Postby American Dream » Wed Jun 30, 2010 8:24 am

http://www.salon.com/news/abu_ghraib_pr ... journalist

The Abu Ghraib guard who thought he loved me

The notorious prison scarred him. His wife left him. But I did something no one else had: I listened

BY JUSTINE SHARROCK



It was 2:30 a.m. on July 4 when I received the text: "I fallen in love with u from just talking 2 u. What do u think justine. My wife has already left me."

I didn't recognize the phone number, but I knew the area code, 301: Cumberland, Md., aka Torturetown, USA. The area had gained notoriety as the home to many of the soldiers depicted in the infamous Abu Ghraib prison abuse photos. I had visited Cumberland numerous times over the previous two years researching a book I was writing about our torture program's effects on ordinary Americans. I had listened to people describe their deep level of betrayal by the military as well as those who said they wished we had done even more to the prisoners.

Looking through my list of contacts I figured out that the text was from a soldier -- let's call him Frankie -- a 34-year-old father of three. I had met Frankie at his home exactly one year prior. His small raised-ranch house was surrounded by similar ones, separated by narrow yards filled with lawn ornaments -- frog statues and mini-windmills. Inside, it was crammed with evidence of dedicated parenting -- cheerleading uniforms on hangers, children's toys piled up on the edges of the living room, and photos of beaming kids plastered on the fridge. We sat at his kitchen table, drinking water out of McDonald's souvenir glasses. The lights were mostly off, the television tuned in to the game with the sound off; his wife had taken his three young kids to the mall for the day so they wouldn't overhear what he had to say.

No longer in the National Guard, he had let his beer gut grow out but still kept his head closely shaved. Frankie was back working in a cafeteria where his father had before him. He considered applying the skills he'd learned as a Military Police officer at a position in one of the many local prisons, as had several other members of his unit.

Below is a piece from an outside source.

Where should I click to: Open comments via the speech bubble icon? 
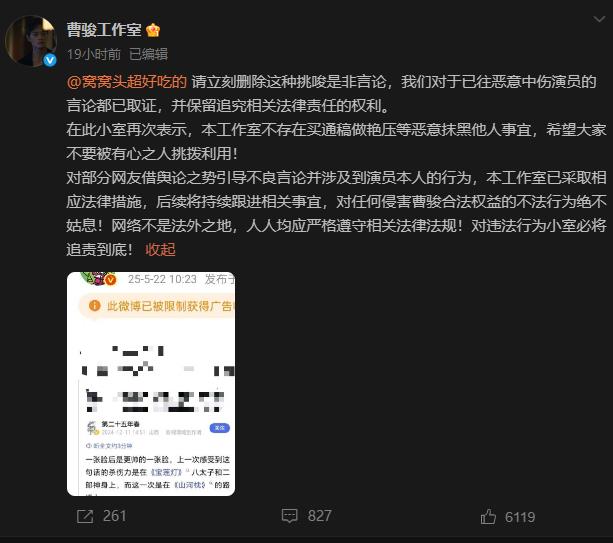click(x=290, y=516)
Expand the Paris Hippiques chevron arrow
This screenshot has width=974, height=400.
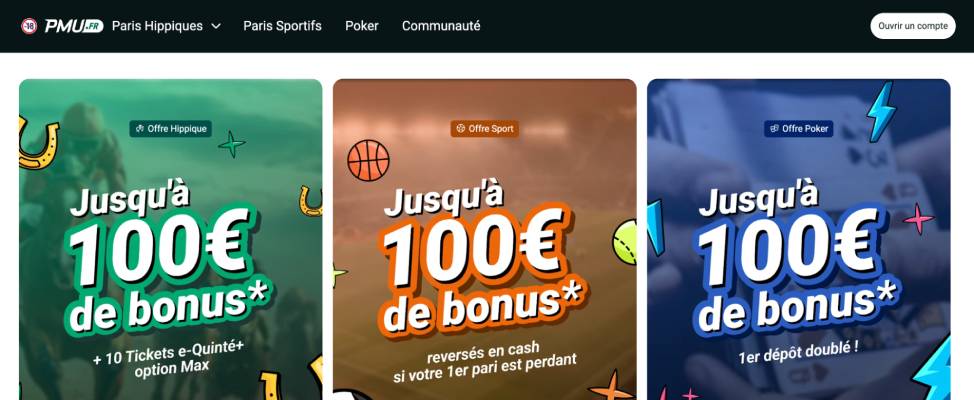coord(216,26)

He said the night shifts would be too much, but one couldn't help wondering whether time at Abu Ghraib had been enough prison work for one lifetime.

Frankie was one of the guards assigned to take over the blocks at the hard site when the other soldiers were court-martialed. He was told there would be no photos of naked detainees stacked into pyramids but was trained how to short-shackle prisoners to bed frames, tie sandbags over their heads and keep them awake for days. In Frankie's view, they "were fairly decent to the prisoners, but obviously you have ill feelings toward them to start with."

It had been four years since he'd come home, but he said it was the first time he had really spoken about the prison. When he first came home, people asked him questions. When he was grabbing a beer at the local bar, people inevitably asked, "Oh, come on, you must have known the abuse was happening. Did you see the pictures? Did you get in on the action?

"I just kind of swept it under the rug or joked about it," Frankie told me. "You kind of push it away as best you can." But that didn't always work.

Frankie's stepfather told me that soldiers like Frankie needed to be left alone and treated like nothing had happened. His wife was "more or less supportive" and occasionally he told her stuff -- stuff he thought he probably shouldn't -- but only when he got "drunk and stupid."

"Honestly, she gets more upset that I was drinking than about what I told her," he said with a laugh, adding that he usually didn't even fully remember the conversations.

I had placed my tape recorder prominently between us on the kitchen table. It made it easier to listen intently without having to take notes. But it was also to remind him that this interview was on the record and part of my job.

He was understandably cagey when he told me about what happened in the prison. He ran through the list of abusive techniques he used on detainees, but haltingly. "I don't want to even be associated with it," he said. "There might be that shadow, like when a girl cries rape, and even if they prove the guy innocent, it is always there in the back of people's minds for the rest of his life."

It seemed even harder for him to explain what was happening inside his head. He told me he no longer constantly thought about Abu Ghraib the way he did when he first got back. He no longer jumped whenever a car backfired, but he was still on edge, still had nightmares and bouts of depression.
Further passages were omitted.